(PROBLEM REQUIREMENTS)
Print these lines back exactly as they appear.

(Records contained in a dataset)
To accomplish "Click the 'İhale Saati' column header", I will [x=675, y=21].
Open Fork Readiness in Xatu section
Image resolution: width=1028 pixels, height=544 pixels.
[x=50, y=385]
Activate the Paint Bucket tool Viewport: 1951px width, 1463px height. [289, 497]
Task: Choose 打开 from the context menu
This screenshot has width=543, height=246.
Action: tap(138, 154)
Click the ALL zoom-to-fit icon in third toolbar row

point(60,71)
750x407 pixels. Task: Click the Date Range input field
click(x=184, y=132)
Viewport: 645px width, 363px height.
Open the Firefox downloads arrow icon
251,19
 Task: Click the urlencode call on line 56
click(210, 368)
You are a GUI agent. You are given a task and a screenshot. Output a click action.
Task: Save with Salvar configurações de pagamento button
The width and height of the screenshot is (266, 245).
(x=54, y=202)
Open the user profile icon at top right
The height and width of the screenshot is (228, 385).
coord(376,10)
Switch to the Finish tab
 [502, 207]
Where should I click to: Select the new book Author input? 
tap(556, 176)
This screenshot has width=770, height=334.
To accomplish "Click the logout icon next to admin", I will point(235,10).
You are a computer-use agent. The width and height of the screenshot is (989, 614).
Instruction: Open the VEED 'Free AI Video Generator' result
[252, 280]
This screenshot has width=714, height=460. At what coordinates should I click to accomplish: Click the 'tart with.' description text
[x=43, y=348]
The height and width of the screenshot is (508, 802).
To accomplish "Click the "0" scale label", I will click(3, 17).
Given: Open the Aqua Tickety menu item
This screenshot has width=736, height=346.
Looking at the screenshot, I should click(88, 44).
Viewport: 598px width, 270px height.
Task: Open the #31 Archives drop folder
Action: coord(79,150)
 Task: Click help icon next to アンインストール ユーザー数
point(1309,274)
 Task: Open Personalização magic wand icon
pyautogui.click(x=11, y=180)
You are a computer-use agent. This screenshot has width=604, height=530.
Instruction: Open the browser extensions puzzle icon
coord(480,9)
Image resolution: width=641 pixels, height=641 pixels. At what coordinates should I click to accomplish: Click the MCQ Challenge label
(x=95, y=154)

(EXERCISE OUTPUT)
To accomplish "Click the 'İhale Saati' column header", I will [x=675, y=21].
Open Fork Readiness in Xatu section
Image resolution: width=1028 pixels, height=544 pixels.
[x=50, y=385]
Activate the Paint Bucket tool Viewport: 1951px width, 1463px height. [289, 497]
Task: Choose 打开 from the context menu
This screenshot has width=543, height=246.
Action: tap(138, 154)
Click the ALL zoom-to-fit icon in third toolbar row

point(60,71)
750x407 pixels. Task: Click the Date Range input field
click(x=184, y=132)
Viewport: 645px width, 363px height.
Open the Firefox downloads arrow icon
251,19
 Task: Click the urlencode call on line 56
click(210, 368)
You are a GUI agent. You are given a task and a screenshot. Output a click action.
Task: Save with Salvar configurações de pagamento button
The width and height of the screenshot is (266, 245).
(x=54, y=202)
Open the user profile icon at top right
The height and width of the screenshot is (228, 385).
coord(376,10)
Switch to the Finish tab
 [502, 207]
Where should I click to: Select the new book Author input? 
tap(556, 176)
This screenshot has width=770, height=334.
To accomplish "Click the logout icon next to admin", I will point(235,10).
You are a computer-use agent. The width and height of the screenshot is (989, 614).
Instruction: Open the VEED 'Free AI Video Generator' result
[252, 280]
This screenshot has width=714, height=460. At what coordinates should I click to accomplish: Click the 'tart with.' description text
[x=43, y=348]
The height and width of the screenshot is (508, 802).
To accomplish "Click the "0" scale label", I will click(3, 17).
Given: Open the Aqua Tickety menu item
This screenshot has width=736, height=346.
Looking at the screenshot, I should click(88, 44).
Viewport: 598px width, 270px height.
Task: Open the #31 Archives drop folder
Action: coord(79,150)
 Task: Click help icon next to アンインストール ユーザー数
point(1309,274)
 Task: Open Personalização magic wand icon
pyautogui.click(x=11, y=180)
You are a computer-use agent. This screenshot has width=604, height=530.
Instruction: Open the browser extensions puzzle icon
coord(480,9)
Image resolution: width=641 pixels, height=641 pixels. At what coordinates should I click to accomplish: Click the MCQ Challenge label
(x=95, y=154)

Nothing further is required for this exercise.